The best time to start is 12 to 24 months before your current loan matures. Beginning early gives you room to shop lenders, address any property or occupancy issues, and lock terms before you are forced to refinance at maturity. With a large volume of loans reaching their balloon dates, lenders are busy, so starting early protects you from a rushed and expensive payoff.
What is the maturity wall?
It refers to the large volume of commercial mortgages, many written during the low-rate years, that are coming due at roughly the same time. Many of these loans were underwritten at higher values and lower rates than the current market supports, which makes refinancing more complicated. Planning ahead of your own maturity date keeps you from competing for capital at the worst possible moment.
What are defeasance and yield maintenance?
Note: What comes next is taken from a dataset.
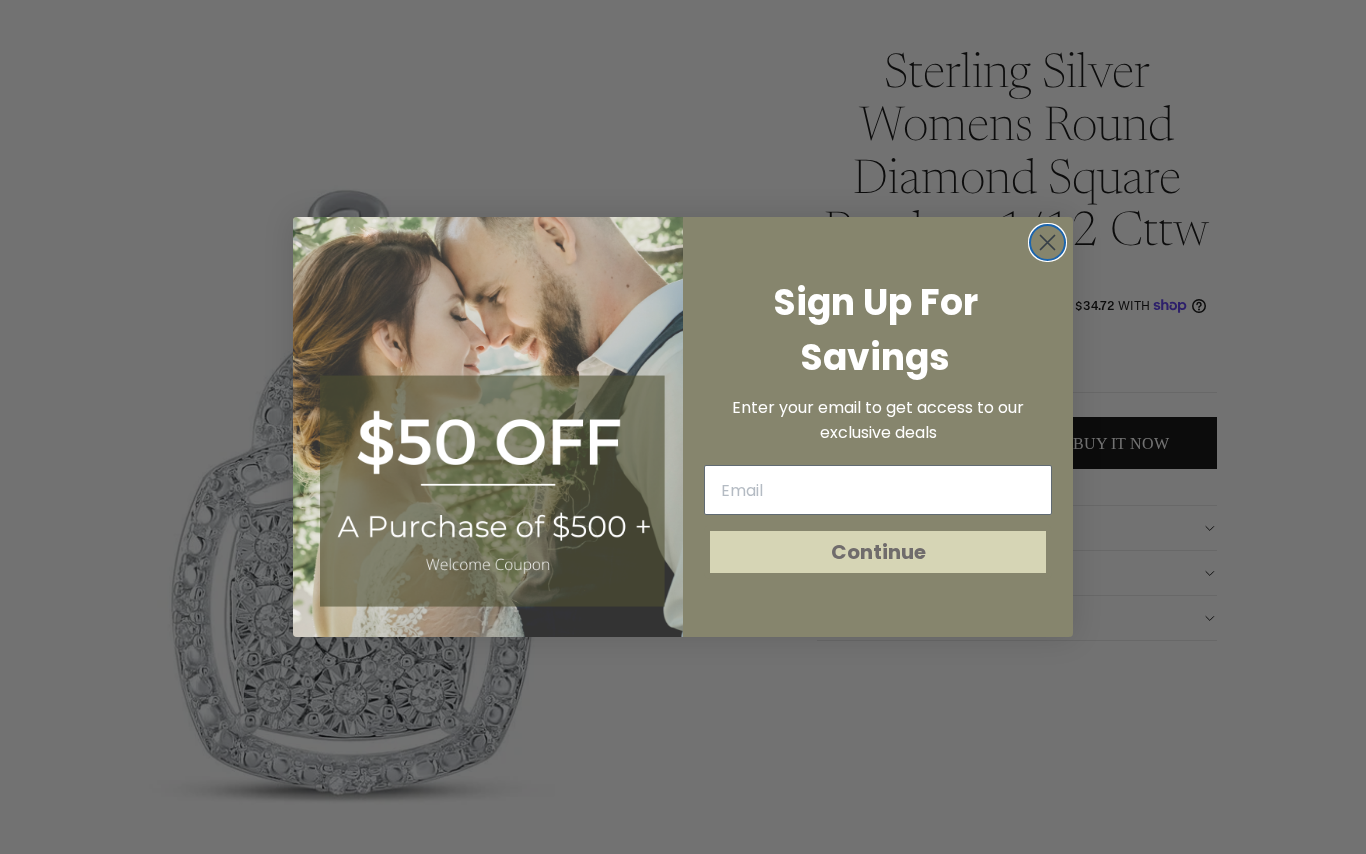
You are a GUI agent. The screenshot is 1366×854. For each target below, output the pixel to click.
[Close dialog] (1047, 242)
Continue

Both are prepayment structures that protect the lender's expected yield if you pay off early. Yield maintenance charges a fee that makes the lender whole on the interest it would have earned. Defeasance replaces your loan collateral with a portfolio of securities that produces the same cash flow. CMBS and life company loans commonly include one of these, and the cost can be significant, so we calculate it before recommending a refinance.